The story of how we got to this point is well-rehearsed. Over the most sustained period of austerity in NHS funding, more than £4 billion of planned capital investment has been reprioritised to support the day-to-day running costs of the NHS (eg, paying for staff salaries and medicines). This has left the UK lagging behind other countries in the level of capital investment provided to its health service. No wonder then, that several NHS board members I’ve spoken to have been as focused on getting the hospital boilers fixed, as on the long-term strategic integration of health and care services.

What is less clear is where capital strategy in the NHS is now headed – with the capital regime described as akin to ‘driving in fog’ by one system leader. In August 2019, the government made an initial down payment to increase capital spending in 2019/20. This was rapidly followed by a second instalment in September 2019 to build six new hospitals and ensure no scanner in the NHS is more than 10 years old.
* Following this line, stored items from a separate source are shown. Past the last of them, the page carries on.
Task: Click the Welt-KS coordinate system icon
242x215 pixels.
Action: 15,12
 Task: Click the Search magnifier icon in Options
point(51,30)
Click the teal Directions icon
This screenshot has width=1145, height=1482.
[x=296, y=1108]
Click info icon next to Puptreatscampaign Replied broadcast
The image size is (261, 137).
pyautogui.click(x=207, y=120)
But the NHS is still waiting for a multi-year capital settlement and there are some big questions left unanswered, such as when this capital review will happen; how much funding will be provided and for how long; the extent to which this funding will be split across maintenance and modernisation; and where the funding will come from, given the previous Chancellor’s decision to end PFI investment.

And in the interim, as long as these questions remain unanswered, the NHS estate will continue to deteriorate and fall into disrepair. People often talk about the need to create a ‘burning platform’ for change. The platform under the NHS isn’t just burning, it’s crumbling.